▸ **EXERCISE REQUIREMENTS**
Count the lines in the rows below that contain the string "step", treating uppercase and lowercase as different, and give only the number.
"""
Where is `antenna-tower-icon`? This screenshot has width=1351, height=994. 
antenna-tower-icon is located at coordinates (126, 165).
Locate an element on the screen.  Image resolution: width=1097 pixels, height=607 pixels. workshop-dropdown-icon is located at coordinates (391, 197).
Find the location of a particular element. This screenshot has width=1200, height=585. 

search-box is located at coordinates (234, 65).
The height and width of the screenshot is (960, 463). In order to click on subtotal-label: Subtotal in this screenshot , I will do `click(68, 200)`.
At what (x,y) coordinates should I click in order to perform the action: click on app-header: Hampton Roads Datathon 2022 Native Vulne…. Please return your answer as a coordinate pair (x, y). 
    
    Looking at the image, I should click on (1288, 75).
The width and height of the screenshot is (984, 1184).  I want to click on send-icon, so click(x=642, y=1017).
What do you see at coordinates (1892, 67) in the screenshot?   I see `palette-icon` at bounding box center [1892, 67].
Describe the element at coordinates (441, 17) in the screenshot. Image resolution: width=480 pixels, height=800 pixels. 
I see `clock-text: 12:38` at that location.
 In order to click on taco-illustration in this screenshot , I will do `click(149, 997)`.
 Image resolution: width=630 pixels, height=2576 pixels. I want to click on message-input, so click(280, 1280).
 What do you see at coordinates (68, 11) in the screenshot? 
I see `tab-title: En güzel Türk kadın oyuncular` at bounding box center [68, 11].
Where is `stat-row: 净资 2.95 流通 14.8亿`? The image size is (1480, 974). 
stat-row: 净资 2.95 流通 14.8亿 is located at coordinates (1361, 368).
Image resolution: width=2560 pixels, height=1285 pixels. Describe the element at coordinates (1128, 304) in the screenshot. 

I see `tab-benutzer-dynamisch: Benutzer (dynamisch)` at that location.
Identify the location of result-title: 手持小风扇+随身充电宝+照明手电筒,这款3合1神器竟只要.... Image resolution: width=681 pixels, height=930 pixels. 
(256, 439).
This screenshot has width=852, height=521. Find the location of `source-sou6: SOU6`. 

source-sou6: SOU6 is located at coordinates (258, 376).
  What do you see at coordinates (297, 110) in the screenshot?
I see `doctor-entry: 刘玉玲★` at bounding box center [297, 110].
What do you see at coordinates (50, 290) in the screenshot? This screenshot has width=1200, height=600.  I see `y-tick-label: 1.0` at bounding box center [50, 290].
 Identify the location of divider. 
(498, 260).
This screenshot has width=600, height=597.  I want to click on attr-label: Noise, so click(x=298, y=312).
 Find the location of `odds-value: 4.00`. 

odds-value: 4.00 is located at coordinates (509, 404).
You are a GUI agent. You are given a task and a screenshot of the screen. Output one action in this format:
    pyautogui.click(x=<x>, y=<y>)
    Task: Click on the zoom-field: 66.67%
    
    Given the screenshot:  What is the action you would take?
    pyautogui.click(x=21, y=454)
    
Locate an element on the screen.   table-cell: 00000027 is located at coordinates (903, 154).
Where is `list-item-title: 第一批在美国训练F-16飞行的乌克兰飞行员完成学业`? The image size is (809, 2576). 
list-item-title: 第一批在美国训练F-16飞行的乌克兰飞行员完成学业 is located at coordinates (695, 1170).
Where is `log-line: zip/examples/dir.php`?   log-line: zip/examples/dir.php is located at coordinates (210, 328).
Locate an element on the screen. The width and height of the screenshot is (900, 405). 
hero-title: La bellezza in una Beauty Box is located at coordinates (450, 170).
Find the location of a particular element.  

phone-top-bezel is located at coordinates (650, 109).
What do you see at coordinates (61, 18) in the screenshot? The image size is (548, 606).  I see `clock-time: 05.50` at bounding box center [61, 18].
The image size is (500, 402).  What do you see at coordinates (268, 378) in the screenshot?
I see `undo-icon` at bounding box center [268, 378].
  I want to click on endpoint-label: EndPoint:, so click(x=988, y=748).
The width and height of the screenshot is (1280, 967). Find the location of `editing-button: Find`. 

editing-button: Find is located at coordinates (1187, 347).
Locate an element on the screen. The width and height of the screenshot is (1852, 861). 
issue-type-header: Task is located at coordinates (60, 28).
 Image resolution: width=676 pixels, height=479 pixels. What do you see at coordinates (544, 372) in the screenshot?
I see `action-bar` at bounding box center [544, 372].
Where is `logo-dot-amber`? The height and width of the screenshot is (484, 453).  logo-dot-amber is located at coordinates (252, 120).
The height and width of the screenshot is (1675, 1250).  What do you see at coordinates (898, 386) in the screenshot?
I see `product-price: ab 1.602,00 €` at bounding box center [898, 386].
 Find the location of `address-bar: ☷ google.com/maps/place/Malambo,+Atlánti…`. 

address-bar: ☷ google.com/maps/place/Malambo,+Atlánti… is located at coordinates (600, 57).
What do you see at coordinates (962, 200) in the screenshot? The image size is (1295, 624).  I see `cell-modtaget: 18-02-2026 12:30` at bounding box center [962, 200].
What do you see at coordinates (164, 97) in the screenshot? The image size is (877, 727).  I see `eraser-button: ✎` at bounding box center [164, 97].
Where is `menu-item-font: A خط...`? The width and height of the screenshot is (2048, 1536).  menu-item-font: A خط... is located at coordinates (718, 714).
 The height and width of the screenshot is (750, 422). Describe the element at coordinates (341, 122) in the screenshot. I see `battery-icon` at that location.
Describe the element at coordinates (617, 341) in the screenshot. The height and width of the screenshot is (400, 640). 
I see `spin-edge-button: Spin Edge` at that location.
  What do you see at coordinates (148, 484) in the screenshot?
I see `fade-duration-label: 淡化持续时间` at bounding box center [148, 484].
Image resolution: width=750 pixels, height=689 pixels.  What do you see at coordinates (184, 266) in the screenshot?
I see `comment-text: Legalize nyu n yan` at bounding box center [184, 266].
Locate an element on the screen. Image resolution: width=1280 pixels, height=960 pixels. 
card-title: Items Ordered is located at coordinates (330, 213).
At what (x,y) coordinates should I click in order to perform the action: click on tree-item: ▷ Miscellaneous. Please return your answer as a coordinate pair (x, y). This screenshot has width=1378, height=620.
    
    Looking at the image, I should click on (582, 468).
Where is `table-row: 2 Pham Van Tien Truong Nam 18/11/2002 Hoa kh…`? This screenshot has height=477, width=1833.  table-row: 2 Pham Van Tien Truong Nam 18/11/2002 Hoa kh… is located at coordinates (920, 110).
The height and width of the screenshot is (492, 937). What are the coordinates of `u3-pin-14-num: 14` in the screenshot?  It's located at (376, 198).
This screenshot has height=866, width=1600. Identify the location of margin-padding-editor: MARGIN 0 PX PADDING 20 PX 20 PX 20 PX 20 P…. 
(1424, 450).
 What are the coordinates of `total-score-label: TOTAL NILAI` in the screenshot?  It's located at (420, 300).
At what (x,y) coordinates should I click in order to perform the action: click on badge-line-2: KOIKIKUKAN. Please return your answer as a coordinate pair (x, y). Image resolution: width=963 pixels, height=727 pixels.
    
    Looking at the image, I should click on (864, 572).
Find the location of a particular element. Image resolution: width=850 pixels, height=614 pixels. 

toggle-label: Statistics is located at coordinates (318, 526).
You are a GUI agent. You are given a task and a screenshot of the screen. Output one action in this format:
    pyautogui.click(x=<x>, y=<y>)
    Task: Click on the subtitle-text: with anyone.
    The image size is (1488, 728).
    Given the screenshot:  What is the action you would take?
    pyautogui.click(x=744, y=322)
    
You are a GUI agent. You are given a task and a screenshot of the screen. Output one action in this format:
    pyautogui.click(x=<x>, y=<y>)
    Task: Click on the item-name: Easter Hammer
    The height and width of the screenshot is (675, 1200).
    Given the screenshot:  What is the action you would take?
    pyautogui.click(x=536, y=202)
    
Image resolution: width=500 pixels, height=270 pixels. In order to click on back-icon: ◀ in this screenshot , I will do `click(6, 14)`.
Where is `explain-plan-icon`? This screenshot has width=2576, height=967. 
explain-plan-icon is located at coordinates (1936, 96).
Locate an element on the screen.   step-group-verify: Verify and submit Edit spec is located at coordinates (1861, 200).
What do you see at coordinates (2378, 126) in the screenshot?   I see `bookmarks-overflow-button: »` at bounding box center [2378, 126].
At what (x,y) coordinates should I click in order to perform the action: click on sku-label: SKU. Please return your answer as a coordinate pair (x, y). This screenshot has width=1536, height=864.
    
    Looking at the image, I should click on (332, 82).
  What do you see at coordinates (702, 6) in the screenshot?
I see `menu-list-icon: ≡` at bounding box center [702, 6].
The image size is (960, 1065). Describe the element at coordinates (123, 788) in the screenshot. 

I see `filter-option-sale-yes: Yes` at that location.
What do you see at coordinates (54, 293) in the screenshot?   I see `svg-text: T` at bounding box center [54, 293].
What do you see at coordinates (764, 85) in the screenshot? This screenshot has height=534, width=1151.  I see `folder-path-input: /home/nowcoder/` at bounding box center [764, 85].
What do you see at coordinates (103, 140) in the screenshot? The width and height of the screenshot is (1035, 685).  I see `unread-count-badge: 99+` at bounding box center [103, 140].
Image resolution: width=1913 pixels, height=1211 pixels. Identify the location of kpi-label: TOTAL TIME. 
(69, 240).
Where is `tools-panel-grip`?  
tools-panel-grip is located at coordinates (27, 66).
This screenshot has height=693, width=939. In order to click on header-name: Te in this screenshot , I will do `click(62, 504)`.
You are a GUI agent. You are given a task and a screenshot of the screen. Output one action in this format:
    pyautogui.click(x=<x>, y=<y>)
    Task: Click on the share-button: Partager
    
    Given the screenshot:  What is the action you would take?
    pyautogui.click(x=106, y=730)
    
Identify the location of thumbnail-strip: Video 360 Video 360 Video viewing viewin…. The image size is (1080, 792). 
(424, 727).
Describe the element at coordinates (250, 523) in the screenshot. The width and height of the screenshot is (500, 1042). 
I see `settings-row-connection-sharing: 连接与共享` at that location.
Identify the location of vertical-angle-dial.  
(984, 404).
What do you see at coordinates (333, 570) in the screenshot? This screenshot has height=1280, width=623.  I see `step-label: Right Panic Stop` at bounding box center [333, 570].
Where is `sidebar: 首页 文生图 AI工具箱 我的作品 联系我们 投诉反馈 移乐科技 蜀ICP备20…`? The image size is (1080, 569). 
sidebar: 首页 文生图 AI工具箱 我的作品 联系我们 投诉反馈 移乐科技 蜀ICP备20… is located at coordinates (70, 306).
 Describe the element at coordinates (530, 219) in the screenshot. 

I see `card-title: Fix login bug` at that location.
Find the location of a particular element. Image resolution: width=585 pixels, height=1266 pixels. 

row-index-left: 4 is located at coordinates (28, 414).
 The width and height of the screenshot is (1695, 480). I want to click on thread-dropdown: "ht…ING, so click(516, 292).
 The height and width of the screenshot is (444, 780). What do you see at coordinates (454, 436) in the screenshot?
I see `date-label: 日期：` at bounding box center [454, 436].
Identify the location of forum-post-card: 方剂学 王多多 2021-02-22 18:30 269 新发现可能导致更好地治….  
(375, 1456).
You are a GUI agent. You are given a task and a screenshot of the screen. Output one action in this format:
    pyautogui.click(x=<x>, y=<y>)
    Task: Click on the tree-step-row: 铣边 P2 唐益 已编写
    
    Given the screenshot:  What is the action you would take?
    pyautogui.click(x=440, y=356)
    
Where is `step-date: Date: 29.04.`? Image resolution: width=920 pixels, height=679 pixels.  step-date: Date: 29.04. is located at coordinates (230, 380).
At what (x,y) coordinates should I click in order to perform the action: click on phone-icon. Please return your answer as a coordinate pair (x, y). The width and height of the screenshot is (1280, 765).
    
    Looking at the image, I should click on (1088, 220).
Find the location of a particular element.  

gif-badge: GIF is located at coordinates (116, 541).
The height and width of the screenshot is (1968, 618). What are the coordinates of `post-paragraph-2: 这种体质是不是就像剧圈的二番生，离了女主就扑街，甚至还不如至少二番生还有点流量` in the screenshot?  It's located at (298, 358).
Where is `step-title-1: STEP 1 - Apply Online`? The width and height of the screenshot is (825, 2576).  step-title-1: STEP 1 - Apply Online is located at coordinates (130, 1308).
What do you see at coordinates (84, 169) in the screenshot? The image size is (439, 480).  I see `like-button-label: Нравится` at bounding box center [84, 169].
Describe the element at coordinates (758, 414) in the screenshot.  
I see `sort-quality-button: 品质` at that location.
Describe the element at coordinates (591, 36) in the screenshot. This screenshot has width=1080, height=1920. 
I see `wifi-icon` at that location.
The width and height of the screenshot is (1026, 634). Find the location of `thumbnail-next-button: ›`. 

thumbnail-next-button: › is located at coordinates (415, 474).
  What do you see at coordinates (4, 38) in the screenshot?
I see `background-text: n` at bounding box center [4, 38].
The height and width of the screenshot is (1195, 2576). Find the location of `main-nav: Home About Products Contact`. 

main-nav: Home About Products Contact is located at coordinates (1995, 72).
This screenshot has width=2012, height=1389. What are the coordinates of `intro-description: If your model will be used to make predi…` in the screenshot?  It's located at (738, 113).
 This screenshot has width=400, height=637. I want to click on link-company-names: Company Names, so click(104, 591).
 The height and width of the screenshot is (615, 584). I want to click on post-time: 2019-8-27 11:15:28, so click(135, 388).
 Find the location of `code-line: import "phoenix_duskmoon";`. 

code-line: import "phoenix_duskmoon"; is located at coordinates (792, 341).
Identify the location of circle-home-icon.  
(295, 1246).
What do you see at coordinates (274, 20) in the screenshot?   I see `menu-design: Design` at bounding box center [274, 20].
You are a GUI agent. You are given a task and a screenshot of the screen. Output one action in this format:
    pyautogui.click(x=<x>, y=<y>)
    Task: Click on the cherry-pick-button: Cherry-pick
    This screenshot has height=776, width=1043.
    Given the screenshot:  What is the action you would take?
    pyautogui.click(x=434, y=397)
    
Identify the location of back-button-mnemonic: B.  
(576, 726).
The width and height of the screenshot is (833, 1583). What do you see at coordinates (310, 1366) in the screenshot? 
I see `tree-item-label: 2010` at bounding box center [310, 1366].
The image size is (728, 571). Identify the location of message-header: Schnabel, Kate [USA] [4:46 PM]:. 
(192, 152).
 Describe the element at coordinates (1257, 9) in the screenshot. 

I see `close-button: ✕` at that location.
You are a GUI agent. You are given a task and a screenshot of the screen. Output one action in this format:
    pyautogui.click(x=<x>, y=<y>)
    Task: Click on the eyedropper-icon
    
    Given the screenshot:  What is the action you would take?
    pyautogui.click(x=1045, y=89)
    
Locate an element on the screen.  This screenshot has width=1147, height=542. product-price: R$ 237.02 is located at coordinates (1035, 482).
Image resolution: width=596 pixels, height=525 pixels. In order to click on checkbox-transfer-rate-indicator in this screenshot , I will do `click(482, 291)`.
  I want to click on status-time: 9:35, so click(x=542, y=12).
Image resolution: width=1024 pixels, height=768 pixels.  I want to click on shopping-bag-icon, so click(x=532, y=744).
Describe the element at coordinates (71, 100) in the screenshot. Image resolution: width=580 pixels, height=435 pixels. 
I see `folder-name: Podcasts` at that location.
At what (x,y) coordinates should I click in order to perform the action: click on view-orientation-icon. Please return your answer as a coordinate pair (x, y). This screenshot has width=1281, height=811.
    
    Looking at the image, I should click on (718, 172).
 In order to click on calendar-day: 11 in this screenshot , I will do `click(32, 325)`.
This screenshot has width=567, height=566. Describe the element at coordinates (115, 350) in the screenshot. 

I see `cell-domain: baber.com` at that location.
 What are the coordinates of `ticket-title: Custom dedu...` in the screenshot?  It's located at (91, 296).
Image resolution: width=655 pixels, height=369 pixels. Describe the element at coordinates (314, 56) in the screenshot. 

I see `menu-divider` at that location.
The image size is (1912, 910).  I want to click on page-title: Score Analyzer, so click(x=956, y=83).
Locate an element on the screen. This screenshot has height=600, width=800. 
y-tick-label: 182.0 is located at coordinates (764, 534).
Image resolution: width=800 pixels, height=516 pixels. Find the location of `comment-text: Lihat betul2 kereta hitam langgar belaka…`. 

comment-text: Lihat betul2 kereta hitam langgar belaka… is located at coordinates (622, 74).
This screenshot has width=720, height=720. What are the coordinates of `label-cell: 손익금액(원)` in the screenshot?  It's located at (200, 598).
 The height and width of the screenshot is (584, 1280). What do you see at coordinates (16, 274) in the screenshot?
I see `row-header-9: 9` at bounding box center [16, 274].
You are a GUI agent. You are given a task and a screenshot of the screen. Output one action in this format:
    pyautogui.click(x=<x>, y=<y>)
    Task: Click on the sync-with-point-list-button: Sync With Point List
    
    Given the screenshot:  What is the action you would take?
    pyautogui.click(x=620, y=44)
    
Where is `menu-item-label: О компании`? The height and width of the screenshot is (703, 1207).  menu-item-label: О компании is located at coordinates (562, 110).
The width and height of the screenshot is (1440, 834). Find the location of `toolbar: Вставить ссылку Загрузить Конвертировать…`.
"""
▸ **TASK OUTPUT**
5